▶ **TASK TO COMPLETE**
Please copy the following material line for line, without the pictures.

▶ **INFORMATION SUPPLIED**
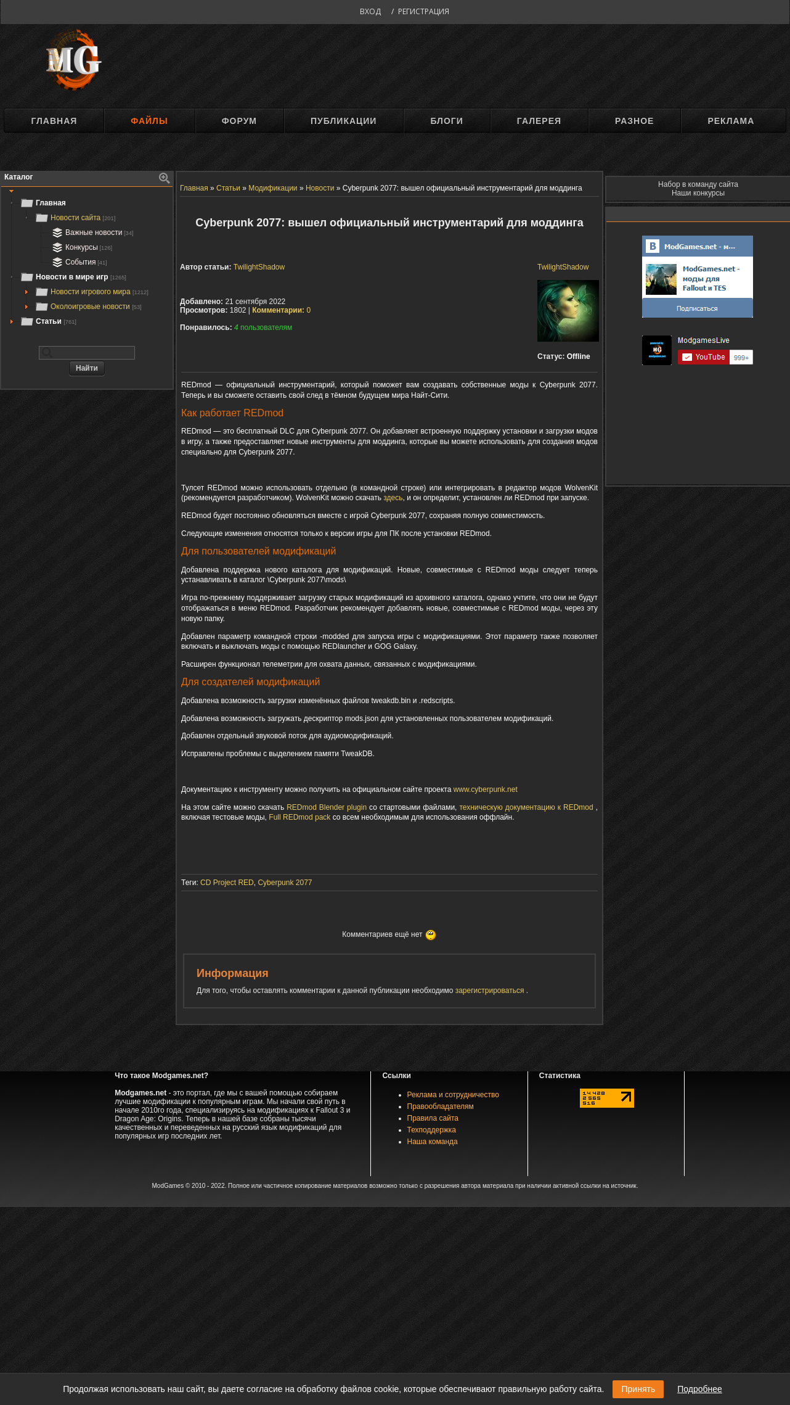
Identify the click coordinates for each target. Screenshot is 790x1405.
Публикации (344, 121)
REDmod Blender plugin (327, 807)
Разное (634, 121)
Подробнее (699, 1389)
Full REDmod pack (299, 817)
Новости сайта (75, 217)
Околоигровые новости (88, 306)
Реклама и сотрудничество (453, 1094)
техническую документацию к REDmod (526, 807)
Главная (54, 121)
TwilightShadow (562, 267)
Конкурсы (80, 247)
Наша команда (432, 1141)
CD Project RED (227, 882)
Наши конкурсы (698, 193)
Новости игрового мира (92, 291)
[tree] (86, 262)
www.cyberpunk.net (486, 789)
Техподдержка (432, 1130)
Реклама (730, 121)
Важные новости (91, 232)
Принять (638, 1389)
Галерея (539, 121)
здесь (392, 497)
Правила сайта (432, 1118)
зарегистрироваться (490, 990)
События (78, 262)
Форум (239, 121)
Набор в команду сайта (698, 184)
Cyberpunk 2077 (285, 882)
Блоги (446, 121)
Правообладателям (440, 1106)
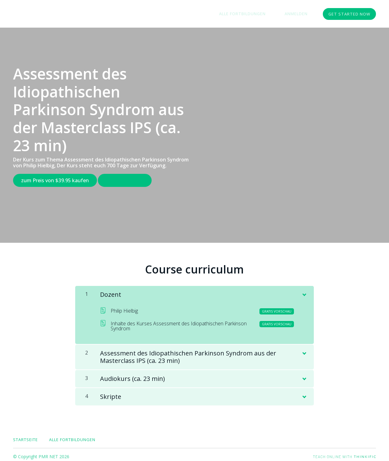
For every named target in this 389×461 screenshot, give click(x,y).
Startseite (25, 435)
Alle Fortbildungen (254, 14)
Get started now (349, 14)
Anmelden (300, 14)
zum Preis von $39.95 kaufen (55, 180)
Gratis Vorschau (129, 180)
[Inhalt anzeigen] (304, 289)
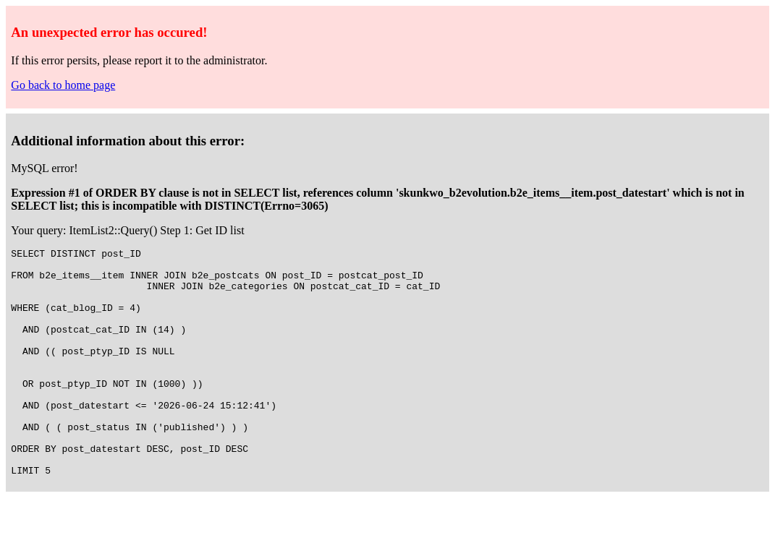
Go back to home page (63, 85)
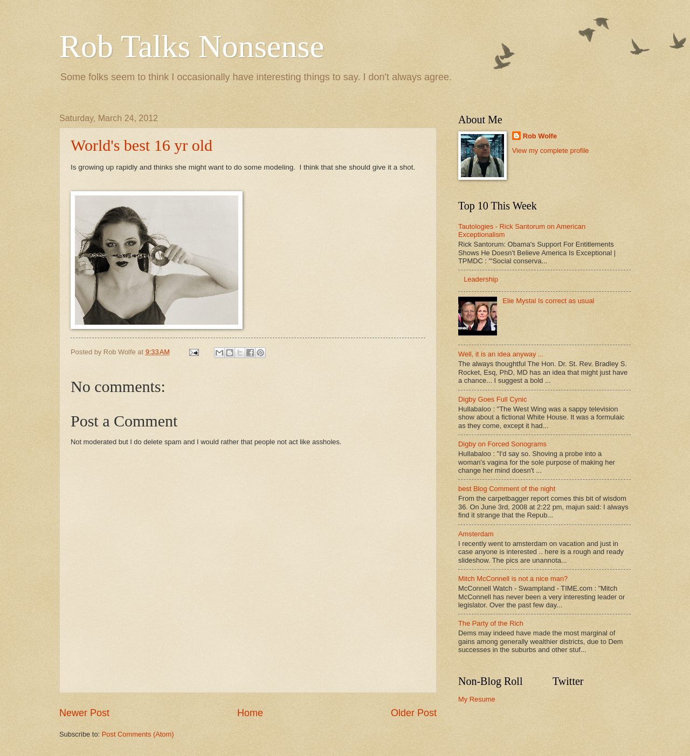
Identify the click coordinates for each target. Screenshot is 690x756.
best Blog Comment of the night (506, 489)
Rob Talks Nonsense (191, 46)
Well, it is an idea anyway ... (501, 354)
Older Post (414, 713)
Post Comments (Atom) (138, 734)
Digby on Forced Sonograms (502, 444)
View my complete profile (550, 150)
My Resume (476, 699)
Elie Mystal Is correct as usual (548, 301)
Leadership (481, 279)
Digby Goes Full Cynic (492, 399)
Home (250, 713)
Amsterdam (476, 534)
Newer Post (84, 713)
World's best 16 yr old (141, 145)
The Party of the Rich (490, 623)
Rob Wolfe (540, 136)
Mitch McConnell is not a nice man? (513, 579)
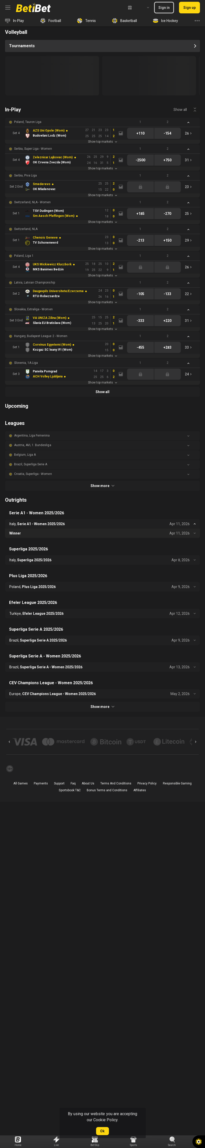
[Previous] (9, 742)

▶ **COMPLETE ANSWER**
Identify the click coordinates for each target. Screenshot is 790x1405.
Публикации (344, 121)
REDmod Blender plugin (327, 807)
Разное (634, 121)
Подробнее (699, 1389)
Full REDmod pack (299, 817)
Новости сайта (75, 217)
Околоигровые новости (88, 306)
Реклама и сотрудничество (453, 1094)
техническую документацию к REDmod (526, 807)
Главная (54, 121)
TwilightShadow (562, 267)
Конкурсы (80, 247)
Наша команда (432, 1141)
CD Project RED (227, 882)
Наши конкурсы (698, 193)
Новости игрового мира (92, 291)
[tree] (86, 262)
www.cyberpunk.net (486, 789)
Техподдержка (432, 1130)
Реклама (730, 121)
Важные новости (91, 232)
Принять (638, 1389)
Галерея (539, 121)
здесь (392, 497)
Правила сайта (432, 1118)
зарегистрироваться (490, 990)
События (78, 262)
Форум (239, 121)
Набор в команду сайта (698, 184)
Cyberpunk 2077 (285, 882)
Блоги (446, 121)
Правообладателям (440, 1106)
For every named target in this 389×461 screenshot, give click(x,y).
Startseite (25, 435)
Alle Fortbildungen (254, 14)
Get started now (349, 14)
Anmelden (300, 14)
zum Preis von $39.95 kaufen (55, 180)
Gratis Vorschau (129, 180)
[Inhalt anzeigen] (304, 289)
Go back to home page (63, 85)
Identify the click coordinates for each target. Screenshot is 690x756.
best Blog Comment of the night (506, 489)
Rob Talks Nonsense (191, 46)
Well, it is an idea anyway ... (501, 354)
Older Post (414, 713)
Post Comments (Atom) (138, 734)
Digby on Forced Sonograms (502, 444)
View my complete profile (550, 150)
My Resume (476, 699)
Elie Mystal Is correct as usual (548, 301)
Leadership (481, 279)
Digby Goes Full Cynic (492, 399)
Home (250, 713)
Amsterdam (476, 534)
Newer Post (84, 713)
World's best 16 yr old (141, 145)
The Party of the Rich (490, 623)
Rob Wolfe (540, 136)
Mitch McConnell is not a nice man? (513, 579)
[Previous] (9, 742)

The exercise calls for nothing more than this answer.